Qualitative and Quantitative Stability Analysis of Penta-rhythmic Circuits

TL;DR

This paper analyzes the stability of inhibitory circuits of relaxation oscillators, revealing how parameters influence polyrhythmicity and robustness of biological network models through bifurcation and phase reduction methods.

Contribution

It provides a combined qualitative and quantitative stability analysis of a penta-rhythmic circuit with Fitzhugh-Nagumo oscillators, highlighting the relationship between node dynamics and circuit stability.

Findings

Circuit exhibits up to five stable rhythms depending on parameters.

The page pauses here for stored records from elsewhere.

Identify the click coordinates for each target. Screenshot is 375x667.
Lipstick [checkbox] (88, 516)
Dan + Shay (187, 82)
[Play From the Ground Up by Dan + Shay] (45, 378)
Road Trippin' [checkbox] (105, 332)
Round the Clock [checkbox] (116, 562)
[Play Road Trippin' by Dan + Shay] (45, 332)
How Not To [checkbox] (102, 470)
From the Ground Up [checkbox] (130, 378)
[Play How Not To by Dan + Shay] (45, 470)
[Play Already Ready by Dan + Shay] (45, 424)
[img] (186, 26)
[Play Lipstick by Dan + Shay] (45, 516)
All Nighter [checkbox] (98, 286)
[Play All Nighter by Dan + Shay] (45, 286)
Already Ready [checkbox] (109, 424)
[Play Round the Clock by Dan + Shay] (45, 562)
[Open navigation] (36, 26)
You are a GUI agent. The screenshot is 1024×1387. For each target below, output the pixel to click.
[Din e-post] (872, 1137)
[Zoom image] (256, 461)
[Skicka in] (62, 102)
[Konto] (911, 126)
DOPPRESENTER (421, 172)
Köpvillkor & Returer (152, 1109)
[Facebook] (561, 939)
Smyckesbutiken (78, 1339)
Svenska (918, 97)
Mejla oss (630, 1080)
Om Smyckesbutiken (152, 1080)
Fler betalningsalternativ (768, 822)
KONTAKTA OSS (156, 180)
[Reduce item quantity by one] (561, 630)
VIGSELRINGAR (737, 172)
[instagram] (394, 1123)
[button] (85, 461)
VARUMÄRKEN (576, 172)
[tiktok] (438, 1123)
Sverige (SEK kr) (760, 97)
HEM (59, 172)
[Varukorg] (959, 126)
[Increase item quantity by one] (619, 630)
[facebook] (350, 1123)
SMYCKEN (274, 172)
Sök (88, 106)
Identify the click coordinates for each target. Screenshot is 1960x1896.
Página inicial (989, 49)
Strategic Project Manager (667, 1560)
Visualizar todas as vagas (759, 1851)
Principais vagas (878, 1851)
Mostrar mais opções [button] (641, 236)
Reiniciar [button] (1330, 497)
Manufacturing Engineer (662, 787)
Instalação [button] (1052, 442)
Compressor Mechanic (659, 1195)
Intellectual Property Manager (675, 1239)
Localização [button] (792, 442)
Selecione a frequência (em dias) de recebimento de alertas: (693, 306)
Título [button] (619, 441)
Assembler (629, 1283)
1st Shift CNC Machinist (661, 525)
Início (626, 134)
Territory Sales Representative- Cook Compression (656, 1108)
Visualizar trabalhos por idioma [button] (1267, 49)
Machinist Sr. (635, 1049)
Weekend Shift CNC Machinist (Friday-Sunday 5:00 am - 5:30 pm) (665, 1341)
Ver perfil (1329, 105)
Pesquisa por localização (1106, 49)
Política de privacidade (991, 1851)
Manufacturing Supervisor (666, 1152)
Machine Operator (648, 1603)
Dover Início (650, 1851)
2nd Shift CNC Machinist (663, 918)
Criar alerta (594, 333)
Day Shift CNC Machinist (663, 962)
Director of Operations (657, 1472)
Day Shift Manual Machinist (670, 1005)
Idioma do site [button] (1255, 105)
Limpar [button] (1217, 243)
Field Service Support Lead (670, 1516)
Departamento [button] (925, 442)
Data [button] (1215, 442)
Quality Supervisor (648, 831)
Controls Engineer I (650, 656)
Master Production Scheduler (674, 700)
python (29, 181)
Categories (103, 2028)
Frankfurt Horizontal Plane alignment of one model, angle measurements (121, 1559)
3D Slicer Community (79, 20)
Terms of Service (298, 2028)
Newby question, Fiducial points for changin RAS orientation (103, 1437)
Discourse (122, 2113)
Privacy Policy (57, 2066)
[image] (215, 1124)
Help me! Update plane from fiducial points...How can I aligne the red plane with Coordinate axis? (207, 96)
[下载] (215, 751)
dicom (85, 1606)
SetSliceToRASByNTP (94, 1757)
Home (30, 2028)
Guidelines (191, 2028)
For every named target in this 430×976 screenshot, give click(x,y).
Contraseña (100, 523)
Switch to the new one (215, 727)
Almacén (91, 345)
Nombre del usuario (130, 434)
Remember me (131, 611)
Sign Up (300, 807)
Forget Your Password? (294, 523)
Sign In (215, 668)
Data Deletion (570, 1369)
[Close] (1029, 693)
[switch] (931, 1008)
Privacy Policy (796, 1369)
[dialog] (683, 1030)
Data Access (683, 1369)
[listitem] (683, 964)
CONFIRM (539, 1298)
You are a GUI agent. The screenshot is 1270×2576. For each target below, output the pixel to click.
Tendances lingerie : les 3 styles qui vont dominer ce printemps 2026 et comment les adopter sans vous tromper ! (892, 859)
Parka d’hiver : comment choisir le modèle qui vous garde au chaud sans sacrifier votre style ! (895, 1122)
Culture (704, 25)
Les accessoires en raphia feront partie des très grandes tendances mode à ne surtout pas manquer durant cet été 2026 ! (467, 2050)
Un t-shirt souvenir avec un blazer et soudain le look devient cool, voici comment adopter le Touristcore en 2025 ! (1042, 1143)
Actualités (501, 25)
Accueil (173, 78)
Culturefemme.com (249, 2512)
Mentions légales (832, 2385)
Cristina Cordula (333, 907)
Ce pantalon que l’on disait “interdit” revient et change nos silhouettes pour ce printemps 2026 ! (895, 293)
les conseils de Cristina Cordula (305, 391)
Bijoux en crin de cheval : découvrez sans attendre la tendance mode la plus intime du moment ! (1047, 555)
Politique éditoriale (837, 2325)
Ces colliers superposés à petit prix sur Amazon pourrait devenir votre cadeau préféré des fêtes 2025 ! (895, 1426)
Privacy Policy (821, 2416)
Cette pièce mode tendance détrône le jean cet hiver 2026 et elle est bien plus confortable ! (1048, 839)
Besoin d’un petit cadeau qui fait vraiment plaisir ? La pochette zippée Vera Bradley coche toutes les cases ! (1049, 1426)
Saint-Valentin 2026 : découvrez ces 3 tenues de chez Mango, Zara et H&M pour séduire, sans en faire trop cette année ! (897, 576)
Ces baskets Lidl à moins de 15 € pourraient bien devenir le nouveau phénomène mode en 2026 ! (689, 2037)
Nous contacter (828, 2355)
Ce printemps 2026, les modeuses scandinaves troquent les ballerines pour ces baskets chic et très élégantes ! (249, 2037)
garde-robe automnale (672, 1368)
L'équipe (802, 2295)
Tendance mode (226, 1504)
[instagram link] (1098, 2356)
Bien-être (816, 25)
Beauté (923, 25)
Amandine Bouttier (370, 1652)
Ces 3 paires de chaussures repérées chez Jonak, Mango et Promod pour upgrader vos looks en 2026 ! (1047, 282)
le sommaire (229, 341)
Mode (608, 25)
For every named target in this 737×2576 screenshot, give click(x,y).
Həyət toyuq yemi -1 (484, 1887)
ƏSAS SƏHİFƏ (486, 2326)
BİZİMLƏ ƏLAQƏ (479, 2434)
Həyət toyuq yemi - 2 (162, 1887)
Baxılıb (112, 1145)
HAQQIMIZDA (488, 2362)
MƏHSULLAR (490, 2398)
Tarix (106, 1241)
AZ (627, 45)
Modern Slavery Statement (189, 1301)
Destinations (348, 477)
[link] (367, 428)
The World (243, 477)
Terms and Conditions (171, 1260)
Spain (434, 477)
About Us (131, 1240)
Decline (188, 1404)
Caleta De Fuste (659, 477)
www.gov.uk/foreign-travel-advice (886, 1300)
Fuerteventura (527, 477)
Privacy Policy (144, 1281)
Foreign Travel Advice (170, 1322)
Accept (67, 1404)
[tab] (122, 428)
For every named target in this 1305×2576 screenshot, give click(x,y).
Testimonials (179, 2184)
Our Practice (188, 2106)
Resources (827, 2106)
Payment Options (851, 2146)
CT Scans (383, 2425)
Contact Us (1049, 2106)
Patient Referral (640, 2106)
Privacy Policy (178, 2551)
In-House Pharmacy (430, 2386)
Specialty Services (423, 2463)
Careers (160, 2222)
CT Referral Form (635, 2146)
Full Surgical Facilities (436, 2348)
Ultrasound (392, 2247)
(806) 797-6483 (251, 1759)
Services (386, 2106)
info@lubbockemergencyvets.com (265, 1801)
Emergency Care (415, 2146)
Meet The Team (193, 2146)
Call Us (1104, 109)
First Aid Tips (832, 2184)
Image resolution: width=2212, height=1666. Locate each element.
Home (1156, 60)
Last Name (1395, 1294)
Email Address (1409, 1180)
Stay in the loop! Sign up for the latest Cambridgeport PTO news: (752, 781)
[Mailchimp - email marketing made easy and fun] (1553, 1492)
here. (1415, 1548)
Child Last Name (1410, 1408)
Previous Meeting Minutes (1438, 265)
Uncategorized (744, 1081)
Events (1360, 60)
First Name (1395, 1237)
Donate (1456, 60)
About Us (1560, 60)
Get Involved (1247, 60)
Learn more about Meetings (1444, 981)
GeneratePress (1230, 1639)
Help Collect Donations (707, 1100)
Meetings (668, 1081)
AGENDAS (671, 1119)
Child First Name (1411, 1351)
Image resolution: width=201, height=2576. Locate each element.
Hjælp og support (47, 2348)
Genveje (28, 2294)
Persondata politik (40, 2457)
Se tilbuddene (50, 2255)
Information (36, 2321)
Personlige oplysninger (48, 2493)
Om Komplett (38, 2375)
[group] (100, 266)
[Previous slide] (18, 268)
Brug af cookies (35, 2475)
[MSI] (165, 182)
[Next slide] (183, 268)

Qualitative and quantitative stability of rhythms can diverge.

Robustness of rhythms assessed via phase diffusion under perturbations.

Abstract

Inhibitory circuits of relaxation oscillators are often-used models for the dynamics of biological networks. We present a qualitative and quantitative stability analysis of such a circuit constituted by three reciprocally coupled oscillators of a Fitzhugh-Nagumo type as nodes. Depending on inhibitory strengths, and parameters of individual oscillators, the circuit exhibits polyrhythmicity of up to five simultaneously stable rhythms. With methods of bifurcation analysis and phase reduction, we investigate qualitative changes in stability of these circuit rhythms for a wide range of parameters. Furthermore, we quantify how robustly rhythms are maintained under random perturbations by monitoring phase diffusion in the circuit. Our findings allow us to describe how circuit dynamics relate to dynamics of individual nodes. We also find that quantitative and qualitative stability of polyrhythmicity do not always align.